Начну с того, что лично для меня не вполне убедителен, а вернее, неполон тот набор дисциплин и теоретических подходов, которые, по мнению Н. Поселягина, являются определяющими для АП в российской «гуманитаристике»: этнология, семиотика, антропология, история и психология, социология, нарратология и дискурс-анализ, анализ идеологий, теория перевода. Кажется, особенно не поспоришь с актуальностью тех или иных дисциплин — кроме тех, что относятся собственно к области изучения текстов (о чем ниже), — однако показательны те подходы, которые либо исключены из этого списка, либо минимизированы в своем значении. Отмечу только два важных (для меня) зияния.

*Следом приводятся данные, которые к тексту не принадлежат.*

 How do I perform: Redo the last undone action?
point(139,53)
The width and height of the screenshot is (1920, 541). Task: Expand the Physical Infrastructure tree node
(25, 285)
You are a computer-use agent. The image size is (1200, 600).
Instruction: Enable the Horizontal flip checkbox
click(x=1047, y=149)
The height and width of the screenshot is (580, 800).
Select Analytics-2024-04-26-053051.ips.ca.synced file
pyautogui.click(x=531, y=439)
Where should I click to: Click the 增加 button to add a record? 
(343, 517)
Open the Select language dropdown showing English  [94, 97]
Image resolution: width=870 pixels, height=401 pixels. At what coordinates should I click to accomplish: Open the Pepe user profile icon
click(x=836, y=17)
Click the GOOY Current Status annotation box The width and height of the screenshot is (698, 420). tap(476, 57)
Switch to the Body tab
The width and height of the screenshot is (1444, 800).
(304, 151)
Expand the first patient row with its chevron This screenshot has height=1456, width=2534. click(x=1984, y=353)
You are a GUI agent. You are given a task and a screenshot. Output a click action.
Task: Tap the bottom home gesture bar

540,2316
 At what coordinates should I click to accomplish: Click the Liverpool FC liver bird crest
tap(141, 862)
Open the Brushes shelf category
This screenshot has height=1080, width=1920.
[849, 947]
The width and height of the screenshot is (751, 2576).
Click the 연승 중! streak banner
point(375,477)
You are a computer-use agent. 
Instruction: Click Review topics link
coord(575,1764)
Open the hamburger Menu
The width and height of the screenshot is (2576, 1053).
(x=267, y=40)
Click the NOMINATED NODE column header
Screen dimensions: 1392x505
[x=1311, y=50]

Во-первых, теории и подходы, связанные с гендерным анализом, как текстов, так и субъективности: от женских до квир-исследований, от гендерных режимов текстуальности (по Э. Сиксу и Ю. Кристевой) до гендерной культурной антропологии (Дж. Батлер, Р. Брайдотти и др.). По мысли Н. Поселягина, для антропологического поворота «финальным объектом будет именно человек как, в предельном случае, автономная личность и социум как сообщество таких взаимодействующих личностей; а манифестациями, наоборот, станут те самые закономерности, выраженные в различных текстах культуры». Однако, учитывая редукцию гендерного анализа и близких ему исследований культурных манифестаций телесности в предлагаемой версии АП, этот человек рискует оказаться бесполым и бестелесным. А скорее всего (как обычно бывает), в качестве универсального «человека» предстанет гетеросексуальный мужчина или «условная» женщина, неотличимая от гетеросексуального мужчины.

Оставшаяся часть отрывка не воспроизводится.